WASHINGTON — A majority of American adults say they are not confident that the November elections will be conducted in a fair and equal way, according to new data from the NBC|SurveyMonkey Weekly Tracking Poll.
Fifty-five percent of adults overall say they are either “not too confident” or “not at all confident” about the fairness of the election, just 14 percent say they are “very confident” in the election and 29 percent said they are somewhat confident.
But there’s a partisan split in how much Americans trust the election’s fairness.
Sixty-five percent of American adults who identify as a Republican or “lean Republican” are not confident in how the election will be held. That compares to 46 percent of Democrats and Democratic-leaners who aren’t feeling confident about November’s results. A majority of independents — 56 percent — also aren’t confident in the election being conducted fairly and equally.
Thirty-four percent of Republicans and Republican leaners are either “very” or “somewhat confident” the election will be conducted fairly and equally, compared to 43 percent of independents and 53 percent of Democrats and Democratic leaners.
The top U.S. intelligence official said Friday that Russia is “using a range of measures to primarily denigrate former Vice President Biden,” and in some cases trying to “boost President Trump’s candidacy on social media and Russian television.” The analysis from Bill Evanina also said that China “prefers that President Trump — whom Beijing sees as unpredictable — does not win reelection.”
President Trump has repeatedly questioned whether the fall election would be conducted fairly, although he’s cast more doubt on the integrity of voting domestically than the impact of foreign interference. When asked last month whether he would accept the election results, he said he would “have to see.” He expressed similar hesitations ahead of the 2016 election.
The president has also argued against expanding mail-in voting during the coronavirus pandemic — he has repeatedly called it “corrupt” despite there being no evidence that voting by mail increases voter fraud. And he repeated even those accusations to float whether the election should be postponed, a power reserved for the Congress, not the president.
Fifty-five percent of American adults want to allow all Americans to vote by mail in the fall, and 55 percent of adults say they’re very or somewhat likely to mail-in their vote in November.
However, when broken down by party, most Republicans express concerns about changing laws to expand mail-in-voting.
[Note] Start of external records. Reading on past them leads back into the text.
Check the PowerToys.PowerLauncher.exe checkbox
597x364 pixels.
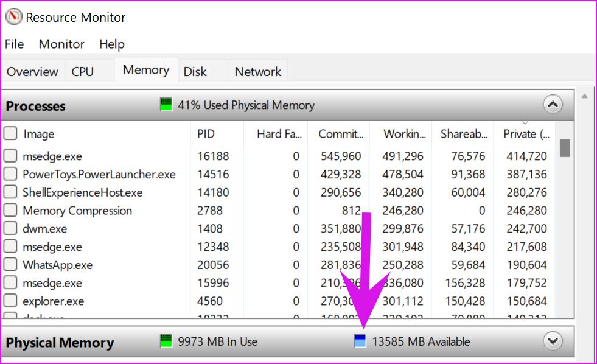tap(10, 174)
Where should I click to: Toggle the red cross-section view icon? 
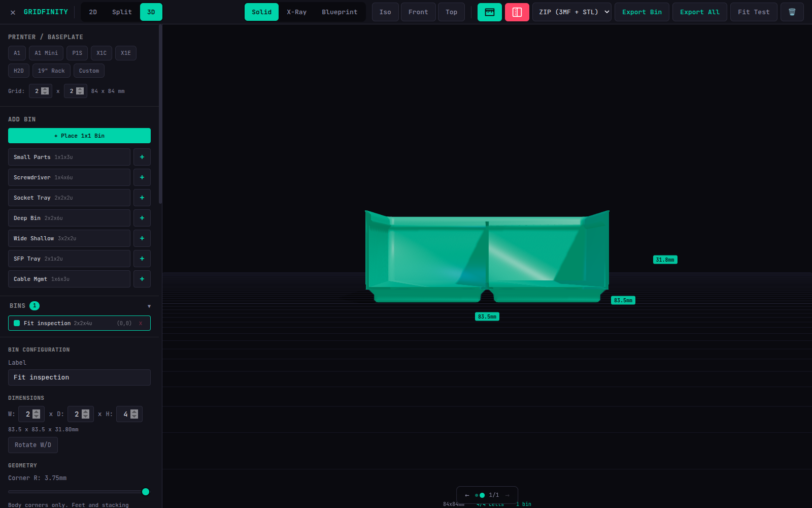[517, 12]
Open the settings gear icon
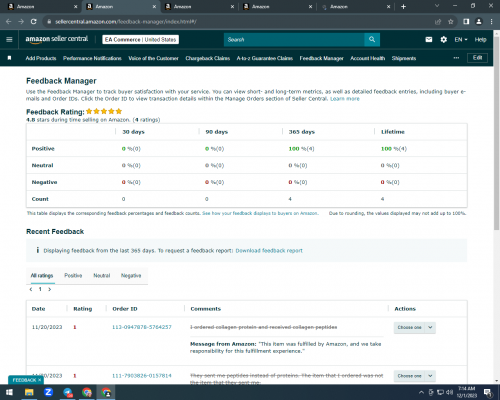This screenshot has width=500, height=400. 444,40
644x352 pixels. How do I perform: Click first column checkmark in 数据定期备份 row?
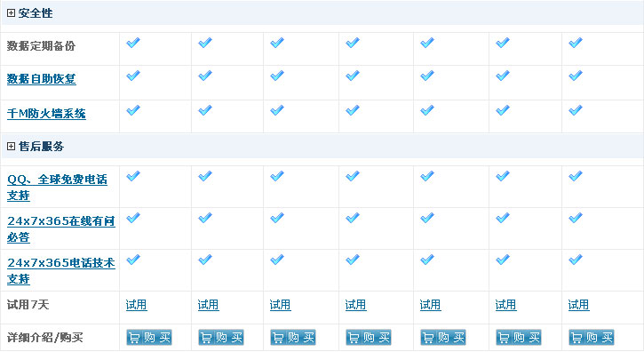[133, 43]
Just 23 percent of Republican and Republican-leaners strongly or somewhat favor those changes, and 33 percent of them say they are very or somewhat likely to cast their vote by mail in November.
Meanwhile 86 percent of Democrats and Democratic-leaners want to expand vote-by mail and 79 percent say they are either very or somewhat likely to mail their ballot in this fall.
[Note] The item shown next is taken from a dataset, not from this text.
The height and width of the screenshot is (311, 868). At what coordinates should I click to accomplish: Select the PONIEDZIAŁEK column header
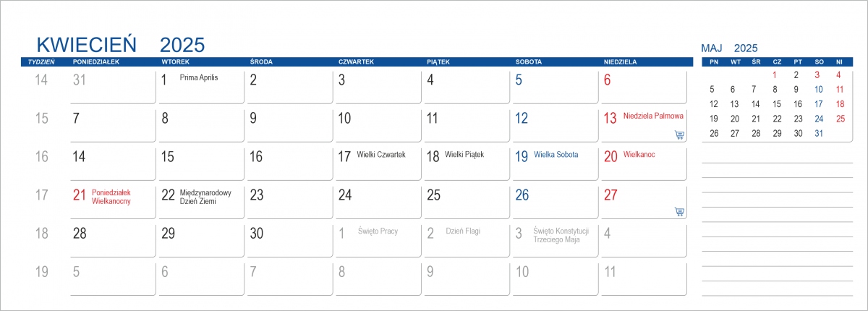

Democrats have promoted access to mail-in voting since the coronavirus pandemic took hold. Presumptive Democratic nominee Joe Biden called for every state to allow voters to vote by mail in April and called Trump’s attacks on the practice “un-American.”
But there’s been some bipartisan concern about the U.S. Postal Service, especially ahead of the expected influx in voting by mail come the fall.
President Trump’s approval numbers remain unchanged in the NBC|SurveyMonkey Poll. Forty-four percent of adults strongly or somewhat approve of how he’s handling his job, while 54 percent somewhat or strongly disapprove — that’s the same split found in the poll between July 6 and July 12.
The data come from a set of SurveyMonkey online polls conducted August 3-9, 2020 among a national sample of 44,601 adults in the U.S. Respondents were selected from the more than 2 million people who take surveys on the SurveyMonkey platform each day. The modeled error estimate for this survey is plus or minus 1.0 percentage points. Data have been weighted for age, race, sex, education, and geography using the Census Bureau’s American Community Survey to reflect the demographic composition of the United States age 18 and over.